The Oxford Institute for Ethics, Law and Armed Conflict (ELAC) is pleased to announce that it has published the final report for the project ‘The International Law Protections against Cyber Operations Targeting the Healthcare Sector’, which was supported by the Government of Japan. Since the start of the COVID-19 pandemic, there has been a marked global increase in cross-border malicious cyber operations against the healthcare sector. The targets of these operations include hospitals and other healthcare providers, research institutes and pharmaceutical companies, medical suppliers and distributors, health ministries and regulators, the World Health Organization, and even the public. These operations have variously disrupted the provision of healthcare, compromised sensitive digital information, and have brought about the spread of false health-related information––all hindering public health.
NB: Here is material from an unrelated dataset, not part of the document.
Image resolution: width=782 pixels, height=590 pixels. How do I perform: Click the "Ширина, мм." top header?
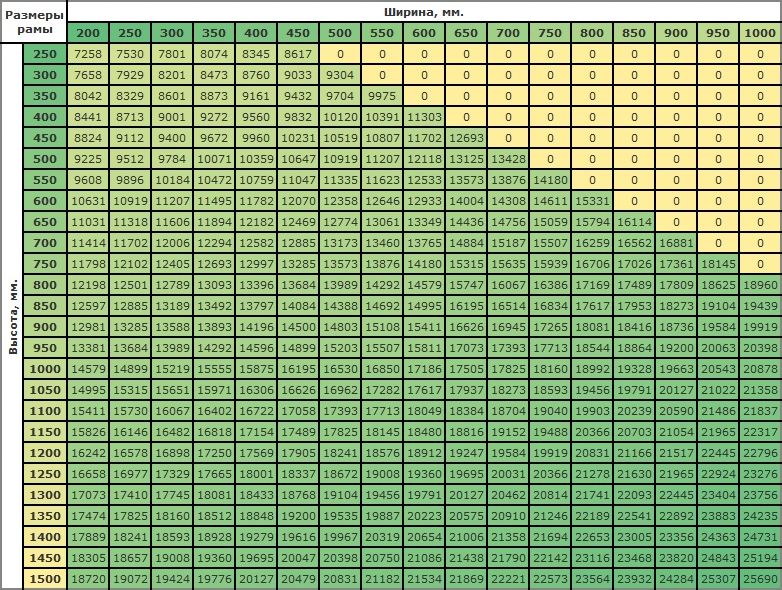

Against this backdrop, the report seeks to clarify the applicability of existing rules of international law to various kinds of cyber operations facing the healthcare sector. The focus of the report is the international rules applicable to state conduct in peacetime, namely the prohibition of the threat or use of force under Article 2(4) of the UN Charter and under customary international law, the customary prohibition of intervention in the internal or external affairs of a state, the prohibition of other relevant conduct as a consequence of the sovereignty of a state over its territory, and relevant obligations under international human rights law, that is obligations relating to the right to life, the right to health, the right to privacy, and the rights to freedom of expression and information. While cyber operations in the healthcare context may not always be easily found to be in breach of some rules or regimes of international law, they may nevertheless involve the breach of other relevant rules or regimes.
The report was authored by Priya Urs, Talita Dias, Antonio Coco and Dapo Akande.